Is there a good interpretation for the fraction I have? I lose intuition when it comes to geometric means. Alternatively, is there a way to connect the two fractions?
Note (thanks to comments notice that): $x_i, y_i, i=1,\ldots,I$ always $>0$.
To further add to this, $x_i$ and $y_i$ are observations from an experiment. It is assumed that $log(x_i)$ and $log(y_i)$ follow a normal distribution.

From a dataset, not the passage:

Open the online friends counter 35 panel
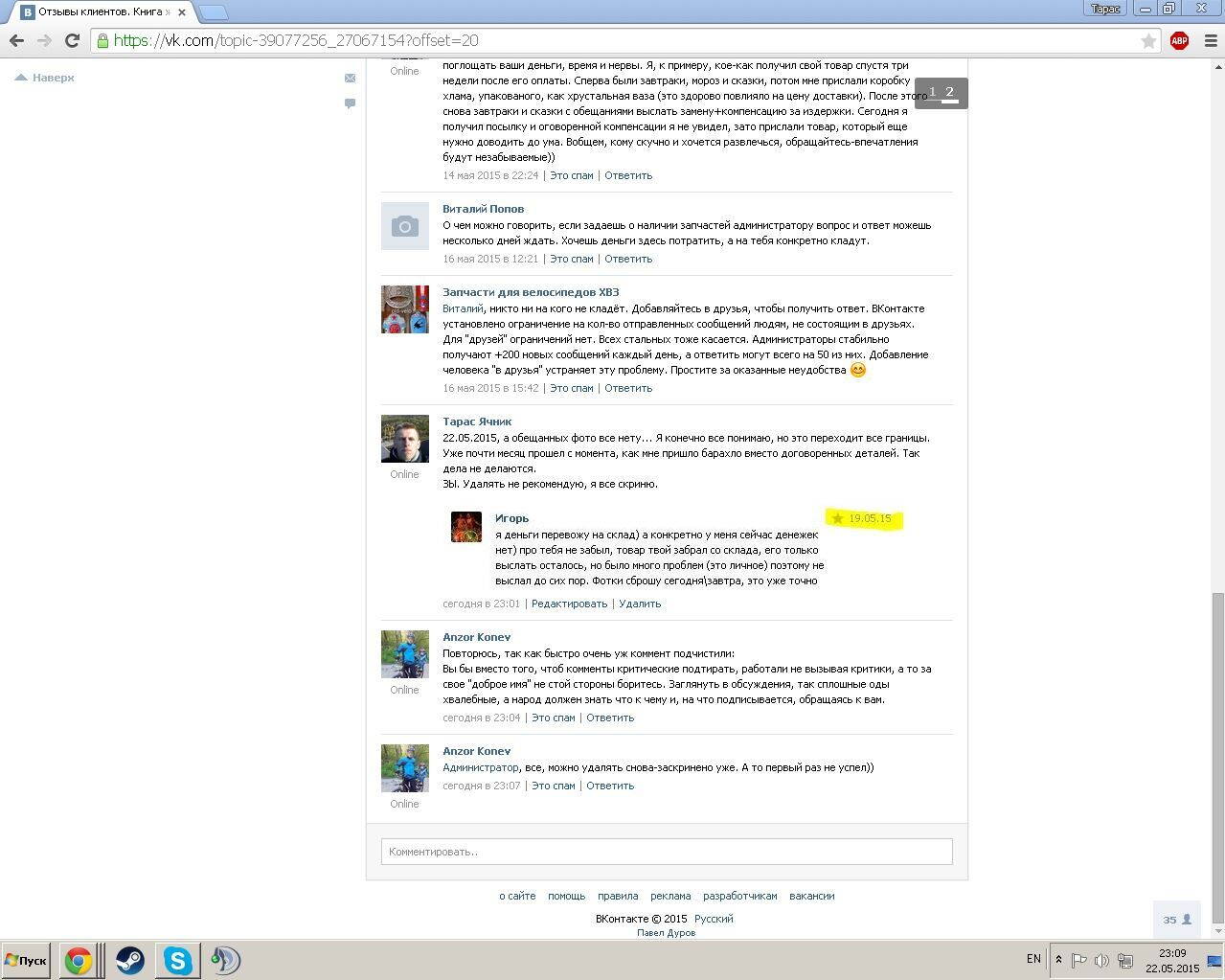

I'm interested in the difference between $x_i$ and $y_i$, across replicates (i.e., I have $R$ experiments where in each I measure $x_i$'s and $y_i$'s) hence it is convenient for me to model $log(x_i/y_i)$ as a normally distributed random variable (with mean and variance as the sample mean and sample variance of $log(x_i/y_i)$ over $I$). I then use a regression model (without going into too much details) where the response in every experiment $r$ of $R$ is the mean $log(x_i/y_i)$ over $I$ (roughly, $\sum_{i=1}^I log(x_i/y_i)/I = \alpha + \beta X$).
Having estimated $\alpha$ (i.e., the mean response) I would like to express $\frac{\bar{x}}{\bar{x}+\bar{y}}$ as a function of $\hat\alpha$.
So what I have is: $\hat\alpha = \sum_{i=1}^I log(x_i/y_i)/I = log(\frac{\prod_{i=1}^I{x_i}}{\prod_{i=1}^I{y_i}})$
Therefore, $e^{I\alpha} = \frac{\prod_{i=1}^I{x_i}}{\prod_{i=1}^I{y_i}}$
Adding 1 to both sides and skipping a few steps gets me that:
$\frac{e^{I\alpha}}{1 + e^{I\alpha}} = \frac{\prod_{i=1}^I{x_i}}{\prod_{i=1}^I{x_i}+\prod_{i=1}^I{y_i}}$
So basically I'm trying to either get an intuition of how $\frac{\prod_{i=1}^I{x_i}}{\prod_{i=1}^I{x_i}+\prod_{i=1}^I{y_i}}$ relates to $\frac{\bar{x}}{\bar{x}+\bar{y}}$ or some function to connect the two.